EXTRAIT DU DOCUMENT -
----

Contre le despotisme de la vitesse

En 1991, l’ « Alliance pour l’opposition à toutes les nuisances » s’efforçait de fédérer les résistances menées aux quatre coins de la France contre les aménagements autoritaires (autoroutes, lignes TGV, grands barrages sur la Loire, carrières, décharges…). Cette agitation, « terrain d’un redéploiement de la critique sociale », a réinsufflé une critique radicale de l’aliénation engendrée par la toute-puissance de l’économie. Le « relevé provisoire de nos griefs contre le despotisme de la vitesse » constitue un uppercut direct, pour réveiller les consciences face à la « démence organisée ».

----

DONNÉES FOURNIES -
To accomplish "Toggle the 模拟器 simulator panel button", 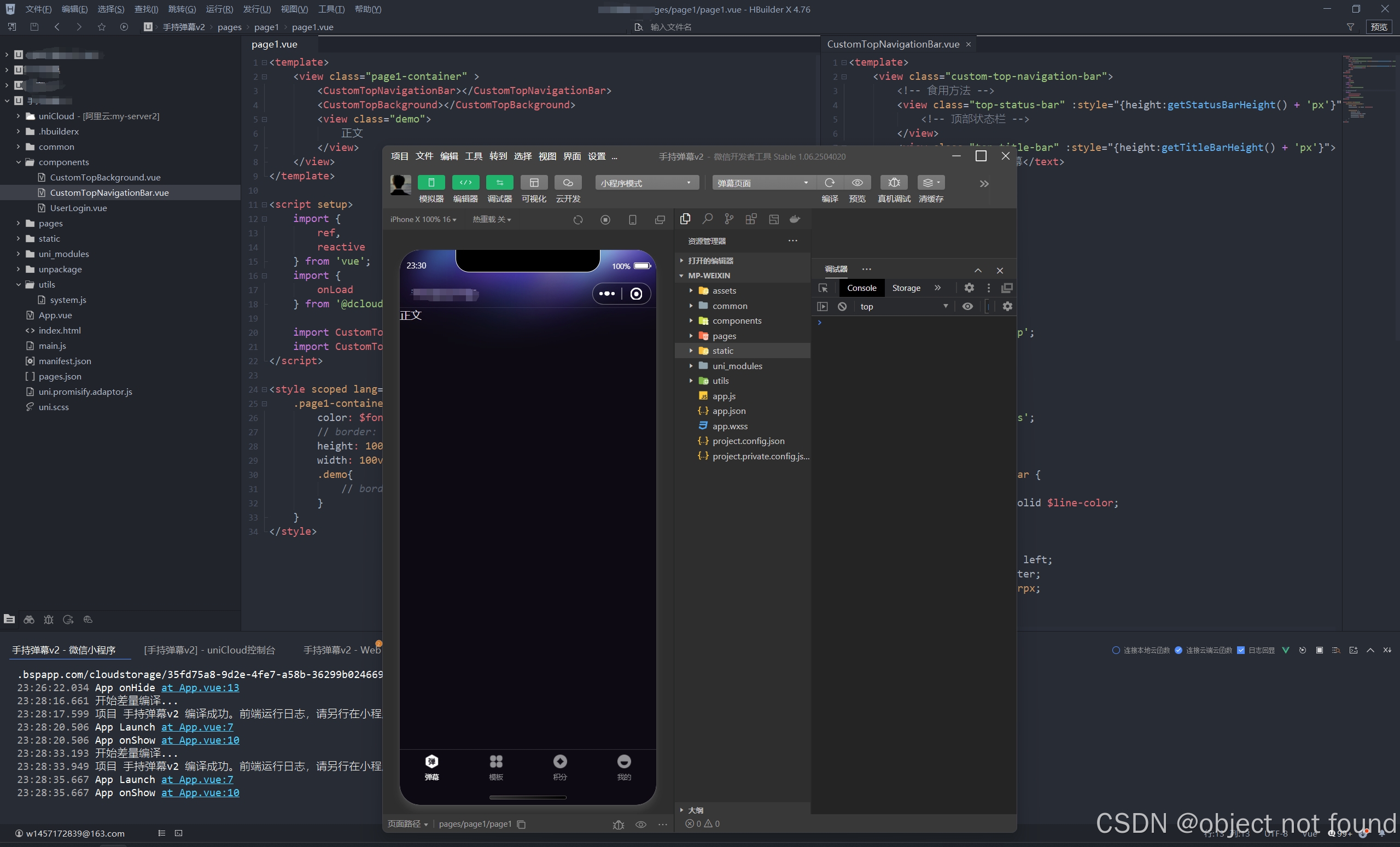I will pyautogui.click(x=431, y=182).
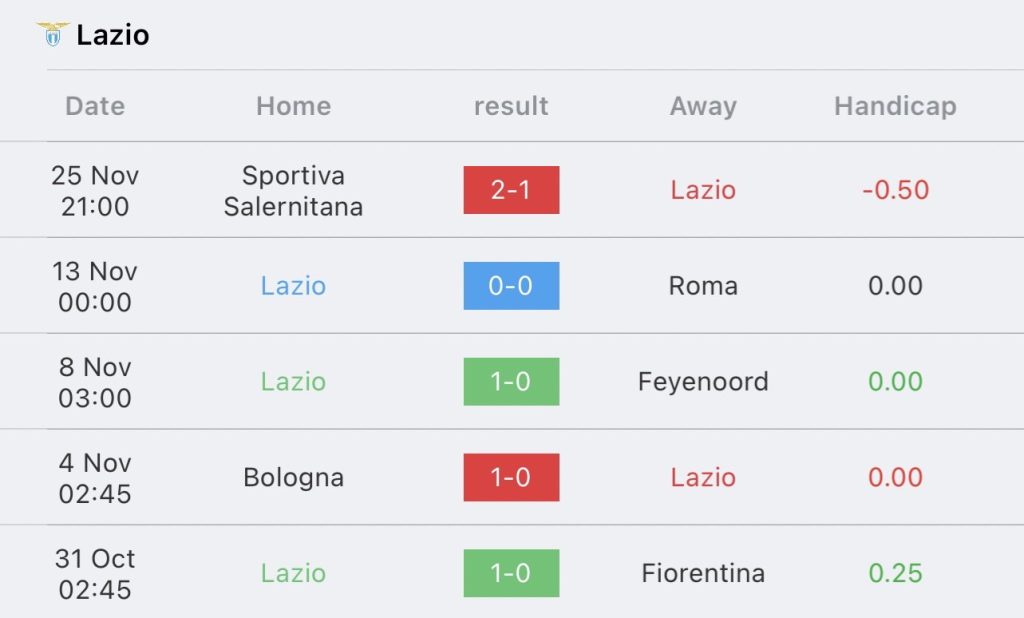Select the Handicap column header

(x=895, y=106)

----

EXERCICE COURT -
Rédigez la suite du texte sur la critique du despotisme de la vitesse, en reprenant immédiatement après sa dernière phrase.

CORRIGÉ -
Nombre d’écologistes de salon applaudissent à la création de nouvelles lignes à grande vitesse. Ils assurent que le développement du rail diminuera le recours aux camions, bagnoles et avions. Tout le XXe siècle démontre pourtant le contraire : les infrastructures de transport, aérien, ferroviaire ou automobile, se sont répandues de manière simultanée, coordonnée. Quand l’Etat déroule des lignes à grande vitesse, il bétonne des autoroutes en parallèle.

Aller toujours plus vite est la condition de la croissance économique. Le chemin de fer a été mis en place au XIXe siècle, lors de l’industrialisation. La vie totalement dominée par les impératifs économiques impose une mobilité sans cesse accrue : il faut faire circuler plus vite les marchandises et le « fret humain standardisé et conditionné », à l’existence conforme. « D’exigence essentiellement économique, le transport rapide des marchandises et des hommes est devenu une fin en soi […] ; les exigences fonctionnelles de la vie stéréotypée des cadres, courtiers et courtisans de cette mobilité marchande et véritables appendices technologiques de l’Economie, se sont imposées à l’ensemble de la population comme besoins dominants. »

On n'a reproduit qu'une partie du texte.